Design rewards that don't have easy exploits:

```python
# Bad: Robot can just stand still
def _reward_forward_velocity(self):
    return self.simulator.base_lin_vel[:, 0]

# Good: Require both forward velocity and active stepping
def _reward_forward_velocity(self):
    forward_vel = self.simulator.base_lin_vel[:, 0]
    is_moving = torch.norm(self.commands[:, :2], dim=1) > 0.1
    return forward_vel * is_moving
```

### 5. Maintain State Carefully

If your reward needs state tracking:

```python
def _init_buffers(self):
    super()._init_buffers()
    self.my_state_buffer = torch.zeros(
        self.num_envs, device=self.device
    )

def _reward_needs_state(self) -> Reward:
    # Use the buffer
    reward = self.compute_with_state(self.my_state_buffer)
    
    # Update buffer for next step
    self.my_state_buffer = self.update_state()
    
    return reward
```

---

## Troubleshooting

### Reward Not Being Called

**Symptom:** Custom reward not affecting training.

**Causes:**
1. Scale is zero or missing from config
2. Method name doesn't match config key
3. Method not in the correct class

**Solution:**
```python
# Check that your method exists
assert hasattr(self, '_reward_my_custom'), "Method not found!"

# Check that scale is configured
assert 'my_custom' in self.reward_scales, "Scale not configured!"
```

### NaN Rewards

**Symptom:** Training fails with NaN loss.

**Causes:**
1. Division by zero
2. Log of zero or negative
3. Numerical overflow

**Solution:**
```python
# Add epsilon to divisions
reward = value / (denominator + 1e-8)

# Clamp values before log
reward = torch.log(torch.clamp(value, min=1e-8))
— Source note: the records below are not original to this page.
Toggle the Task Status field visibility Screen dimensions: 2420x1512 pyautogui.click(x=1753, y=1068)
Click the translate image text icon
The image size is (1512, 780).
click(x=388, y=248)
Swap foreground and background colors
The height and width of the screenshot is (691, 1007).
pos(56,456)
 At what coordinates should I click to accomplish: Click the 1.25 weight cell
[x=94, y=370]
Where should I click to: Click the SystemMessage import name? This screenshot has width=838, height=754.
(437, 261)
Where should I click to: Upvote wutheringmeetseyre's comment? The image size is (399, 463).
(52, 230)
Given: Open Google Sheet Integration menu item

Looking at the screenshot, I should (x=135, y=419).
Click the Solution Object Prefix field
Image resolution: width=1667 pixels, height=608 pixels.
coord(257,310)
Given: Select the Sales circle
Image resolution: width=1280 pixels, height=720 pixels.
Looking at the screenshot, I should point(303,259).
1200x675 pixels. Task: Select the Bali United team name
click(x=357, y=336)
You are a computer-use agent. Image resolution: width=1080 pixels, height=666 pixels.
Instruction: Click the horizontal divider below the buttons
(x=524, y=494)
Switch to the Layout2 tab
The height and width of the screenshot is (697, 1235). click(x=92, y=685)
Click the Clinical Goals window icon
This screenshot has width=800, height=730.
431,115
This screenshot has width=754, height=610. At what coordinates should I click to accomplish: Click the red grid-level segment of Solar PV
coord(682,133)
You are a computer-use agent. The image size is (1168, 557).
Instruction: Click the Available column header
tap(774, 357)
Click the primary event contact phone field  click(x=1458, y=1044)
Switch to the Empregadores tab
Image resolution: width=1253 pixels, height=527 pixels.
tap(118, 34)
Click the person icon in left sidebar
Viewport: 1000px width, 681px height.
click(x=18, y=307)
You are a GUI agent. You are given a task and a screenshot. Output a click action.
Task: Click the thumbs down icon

# Check for NaN and replace
reward = torch.nan_to_num(reward, nan=0.0)
```

### Unbalanced Rewards

**Symptom:** One reward dominates total reward.

**Causes:**
1. Scale too large
2. Reward magnitude too large
3. Exponential kernel with wrong sigma

**Solution:**
```python
# Normalize reward output
reward = torch.exp(-error / sigma)  # Bounds to [0, 1]

# Use smaller scales
my_reward_scale = 0.01  # Instead of 1.0

# Monitor reward statistics
print(f"Reward range: [{reward.min()}, {reward.max()}]")
```

---

## Summary

Creating custom rewards in LeggedGym-Ex follows a simple pattern:

1. **Implement** a method named `_reward_<name>()` returning shape `(num_envs,)`
2. **Configure** the scale in `cfg.rewards.scales.<name>`
3. **Debug** using episode statistics and debug prints
4. **Tune** scales empirically based on training performance

The auto-discovery mechanism handles integration automatically, allowing you to focus on designing effective reward functions for your specific locomotion task.